“Our ultimate freedom is the right and power to decide how
anybody or anything outside ourselves will affect us.”
What makes you YOU?
I've been thinking about childhood "fear-of-rejection" issues and how it affects our adult lives.
I've been fortunate in that I was able to become enlightened as to just how much this was affecting my behavior, my thoughts, my subconscious - my whole life. And as a result, I was able to change the way I think and react and thus, change my life and find real peace.
Pondering the affects of rejection, I wonder if one major side effect is GUILT. It may seem like a stretch to say they go hand-in-hand, but let me try to explain.
If I'm doing something or acting in a particular fashion that I think (whether it's a subconscious thought or not) would cause other people to REJECT me, then I feel GUILT about doing it.
It's hard to put into words, and there might be no actual rejection happening at all - but the GUILT still creeps in.
It's common fact that childhood rejection (even imagined rejection) causes self-esteem issues.
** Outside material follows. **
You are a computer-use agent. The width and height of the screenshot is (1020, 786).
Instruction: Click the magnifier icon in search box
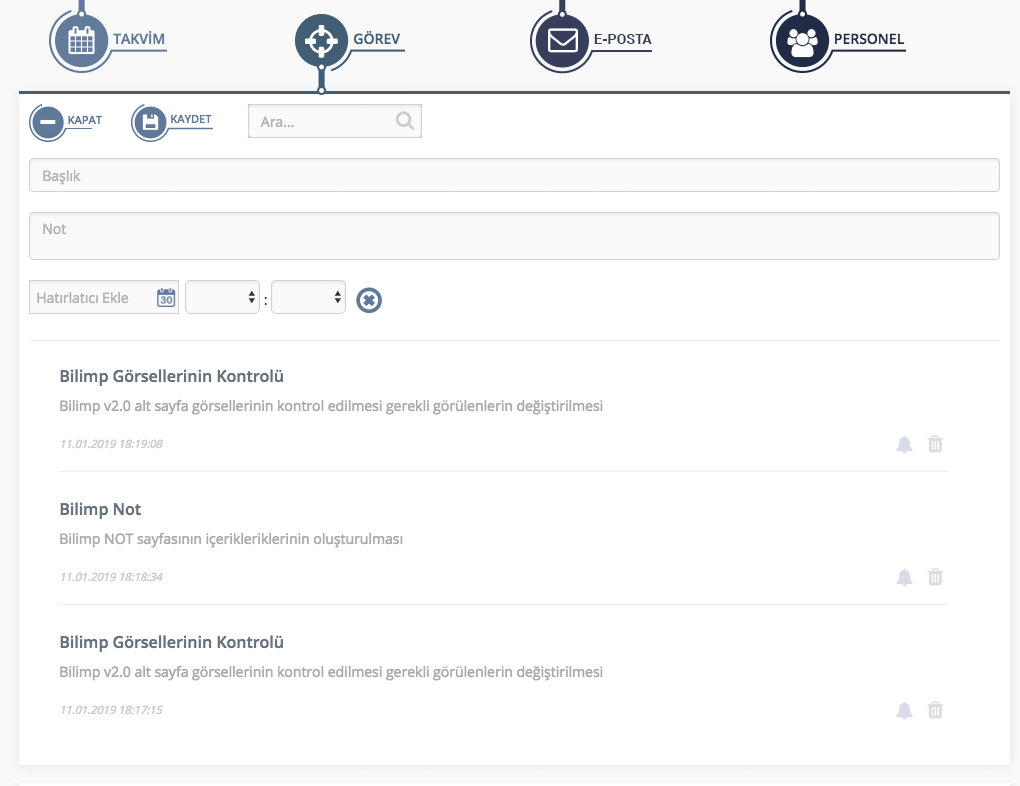(x=405, y=121)
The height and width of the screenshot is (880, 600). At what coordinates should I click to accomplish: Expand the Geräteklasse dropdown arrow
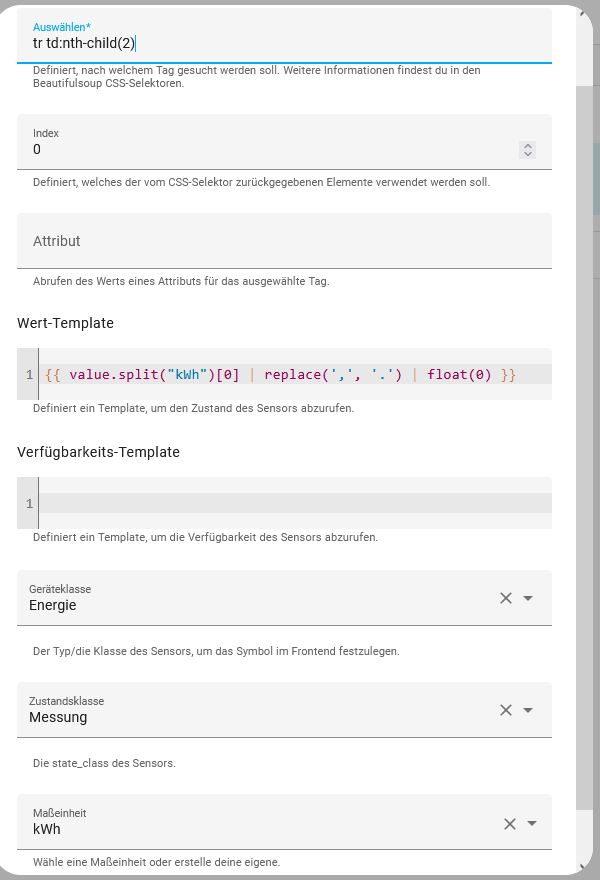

Well, if you grow up and incorporate into your psyche the feeling that you don't deserve happiness, you begin to experience GUILT when you feel even the least little bit happy.
We also don't feel that any of our characteristics could ever lead to acceptance so we never truly get to know the real "us" - we're too busy trying to be what someone else wants us to be so that we'll be accepted.
And the cycle of self-torture and self-sabotage begins:
We don't deserve happiness so our actions manifest in such a way that it keeps happiness always in the distance.
Another behavioral result of childhood rejection and/or abuse is the inability to handle "endings" and make definitive decisions as an adult. Our very existence as children was so out of our control that we want to over-control every part of our adult lives.
When one part ends or something that we like is taken from us, we can spiral into despair because we didn't have the ability to stop it from happening. We feel, once again, as a child with no control over our lives.
We cannot make decisions because we are constantly wondering "what if”. And even if we think one decision might be the correct one, if it leads to something good but yet we don't feel we deserve it, we may unknowingly sabotage that outcome.
The vicious cycle keeps enduring and we never find true contentment in life. I find this sad and wish I could tell others who have this kind of half-existence.
I'd tell them that it doesn't have to be like this. That you can BE happy and feel happy about being happy!
Changing subconscious "programming" is NEVER easy - but it is SO very worth it.
And by NOT CHANGING, we are still handing CONTROL over our lives to the very people who made us this way to begin with - and WHY would we want to do that when we strive so hard to control every aspect of our adult lives?